*** Supplied information ***

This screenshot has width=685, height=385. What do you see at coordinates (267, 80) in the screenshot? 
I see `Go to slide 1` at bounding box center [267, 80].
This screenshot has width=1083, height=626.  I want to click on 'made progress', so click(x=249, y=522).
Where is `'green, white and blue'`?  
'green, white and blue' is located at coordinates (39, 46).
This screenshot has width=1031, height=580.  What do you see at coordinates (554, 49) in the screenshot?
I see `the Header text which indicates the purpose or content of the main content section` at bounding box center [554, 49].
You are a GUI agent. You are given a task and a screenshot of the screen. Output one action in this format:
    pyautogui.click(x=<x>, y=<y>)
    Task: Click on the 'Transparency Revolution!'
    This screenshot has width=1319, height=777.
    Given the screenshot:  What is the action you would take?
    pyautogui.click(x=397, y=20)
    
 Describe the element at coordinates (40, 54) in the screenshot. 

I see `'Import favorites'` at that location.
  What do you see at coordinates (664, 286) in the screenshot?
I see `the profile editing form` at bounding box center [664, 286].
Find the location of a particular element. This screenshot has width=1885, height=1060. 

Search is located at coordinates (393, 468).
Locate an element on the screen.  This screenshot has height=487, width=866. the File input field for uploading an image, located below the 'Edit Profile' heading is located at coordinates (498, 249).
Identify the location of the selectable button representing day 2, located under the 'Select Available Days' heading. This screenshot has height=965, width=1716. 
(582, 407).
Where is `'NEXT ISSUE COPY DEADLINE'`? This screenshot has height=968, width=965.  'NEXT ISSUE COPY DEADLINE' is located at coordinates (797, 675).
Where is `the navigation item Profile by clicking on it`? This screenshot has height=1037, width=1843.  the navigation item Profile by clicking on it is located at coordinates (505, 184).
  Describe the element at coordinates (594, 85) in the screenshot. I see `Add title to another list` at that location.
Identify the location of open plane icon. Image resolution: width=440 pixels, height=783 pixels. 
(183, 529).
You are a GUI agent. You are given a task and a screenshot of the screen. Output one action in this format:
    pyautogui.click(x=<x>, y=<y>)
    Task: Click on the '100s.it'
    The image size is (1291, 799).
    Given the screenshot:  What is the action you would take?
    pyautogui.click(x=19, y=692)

***

> _Requirements_: Copy out all of the entries above word for word.

> _Exercise answer_:
This screenshot has width=685, height=385. What do you see at coordinates (267, 80) in the screenshot? 
I see `Go to slide 1` at bounding box center [267, 80].
This screenshot has width=1083, height=626.  I want to click on 'made progress', so click(x=249, y=522).
Where is `'green, white and blue'`?  
'green, white and blue' is located at coordinates (39, 46).
This screenshot has width=1031, height=580.  What do you see at coordinates (554, 49) in the screenshot?
I see `the Header text which indicates the purpose or content of the main content section` at bounding box center [554, 49].
You are a GUI agent. You are given a task and a screenshot of the screen. Output one action in this format:
    pyautogui.click(x=<x>, y=<y>)
    Task: Click on the 'Transparency Revolution!'
    This screenshot has width=1319, height=777.
    Given the screenshot:  What is the action you would take?
    pyautogui.click(x=397, y=20)
    
 Describe the element at coordinates (40, 54) in the screenshot. 

I see `'Import favorites'` at that location.
  What do you see at coordinates (664, 286) in the screenshot?
I see `the profile editing form` at bounding box center [664, 286].
Find the location of a particular element. This screenshot has width=1885, height=1060. 

Search is located at coordinates (393, 468).
Locate an element on the screen.  This screenshot has height=487, width=866. the File input field for uploading an image, located below the 'Edit Profile' heading is located at coordinates (498, 249).
Identify the location of the selectable button representing day 2, located under the 'Select Available Days' heading. This screenshot has height=965, width=1716. 
(582, 407).
Where is `'NEXT ISSUE COPY DEADLINE'`? This screenshot has height=968, width=965.  'NEXT ISSUE COPY DEADLINE' is located at coordinates (797, 675).
Where is `the navigation item Profile by clicking on it`? This screenshot has height=1037, width=1843.  the navigation item Profile by clicking on it is located at coordinates (505, 184).
  Describe the element at coordinates (594, 85) in the screenshot. I see `Add title to another list` at that location.
Identify the location of open plane icon. Image resolution: width=440 pixels, height=783 pixels. 
(183, 529).
You are a GUI agent. You are given a task and a screenshot of the screen. Output one action in this format:
    pyautogui.click(x=<x>, y=<y>)
    Task: Click on the '100s.it'
    The image size is (1291, 799).
    Given the screenshot:  What is the action you would take?
    pyautogui.click(x=19, y=692)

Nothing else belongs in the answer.